Putin desde España
El presidente ruso tiene claros sus objetivos, ocultándolos, y atiende al consejo staliniano de actuar con determinación y paciencia. Así agrieta el frente adversario
Entre los líderes europeos disconformes con la URSS, Santiago Carrillo se libró de recibir fuego amigo. La conciliación de comunismo y democracia pareció intolerable a los sucesores de Stalin, igual que antes cualquier desobediencia. Por ello se esforzaron para eliminar a los disidentes. Tal vez no solo políticamente. En vísperas de la deposición de Jruschov, en 1964, el italiano Togliatti muere de un ictus en Yalta (Crimea) justo cuando culmina su herejía del “policentrismo” (seis semanas antes fallecía de ictus el líder del PCF, Maurice Thorez, en un barco soviético). Años atrás, al rechazar la “invitación” de Stalin para dejar la dirección del PCI, le tocó a Togliatti un accidente automovilístico. “Son cosas que suceden”, comentó Beria. Las heridas de otro accidente ocasionaron la muerte de Alexander Dubcek, protagonista de primavera de Praga. El sucesor de Thorez, Waldeck-Rochet, opuesto a la invasión de Checoslovaquia —”Breznev es un cerdo”, dijo— quedó inutilizado tras una operación en Moscú. Dos décadas antes, el búlgaro Dimitrov salió cadáver de una hospitalización, y desde 1968 Pasionaria evitó los hospitales soviéticos. El caso Berlinguer, confirmado por su hija Bianca, es significativo. En vísperas de proponer el “compromiso histórico” en 1973, viaja a Bulgaria y un camión aplasta su automóvil, hiriéndole. Procedimiento acostumbrado. En 1981 participé allí en un simple congreso histórico y el tráfico era previamente cortado al desplazarnos.
Los asesinatos más sonados de la era Putin, el de la periodista Anna Politovskaia y el frustrado del opositor Navalny, confirman esa lógica de eliminación del discrepante, interno o exterior. El Estado soviético no solo auspició el terror de la checa: fue un Estado de terror e intimidación permanentes. Lo percibió Zdenek Mlynar, colaborador de Dubcek, confinado en Moscú tras la invasión de 1968: los líderes soviéticos eran gánsteres, jefes de una organización de malhechores a la cual había que someterse. Toda violencia era lícita: leamos a Bassets sobre Putin y la tortura. “Putin, escribió Politovskaia, sigue la más pura tradición de la KGB, su origen, con un cinismo inigualable”. Como Bush o Trump, no engaña. Siempre hábil: su maniobra sobre Armenia y Nagorno-Karabaj fue una obra de arte.
Dado el potencial de Rusia, resulta sumamente difícil oponérsele ahora.

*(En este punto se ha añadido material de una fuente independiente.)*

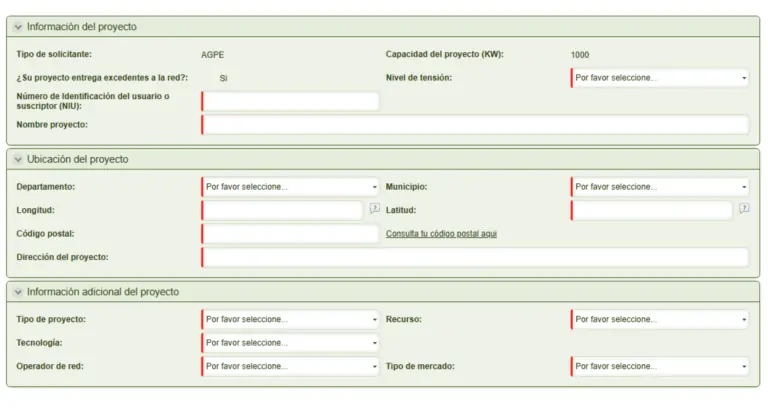Open the Departamento dropdown
Screen dimensions: 768x408
(x=290, y=187)
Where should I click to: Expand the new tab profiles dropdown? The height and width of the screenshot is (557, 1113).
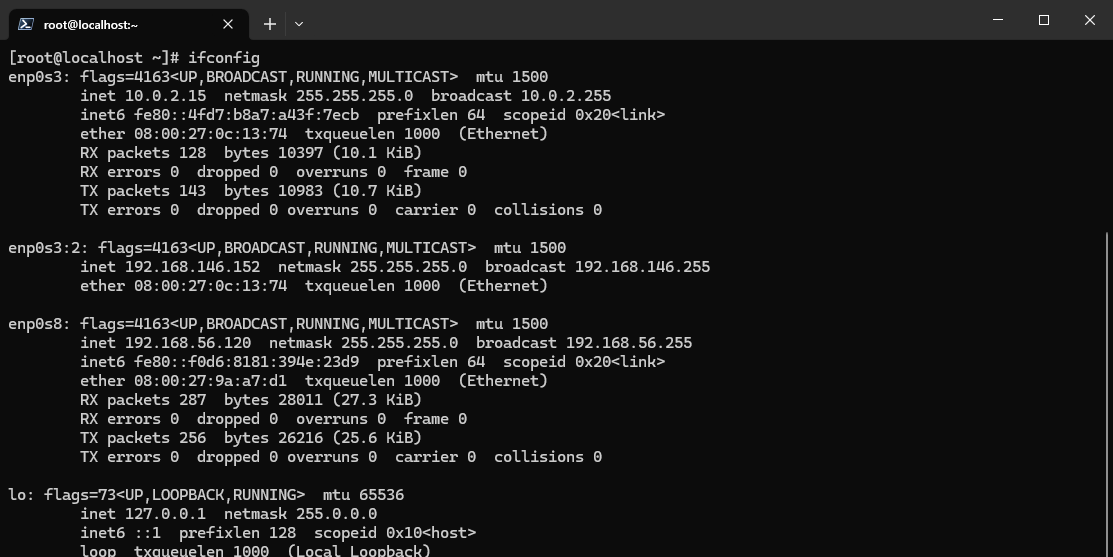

Putin tiene claros sus objetivos, ocultándolos, y atiende al consejo staliniano de actuar con determinación y paciencia. Así agrieta el frente adversario. Biden acudiendo a China resulta patético y en Europa cada cual juega su juego. Sánchez lo juega con discreción, dentro de la desnortada OTAN. Ensalzado en la televisión rusa, Podemos esgrime su seudopacifismo: escondiéndose bajo la iniciativa de deshielo bilateral de Macron, exige retirada previa sin contrapartida alguna del agradecido Putin. Lejos del pacifismo, condenatorio siempre del agresor, sea este Putin o Bush en Irak 2003.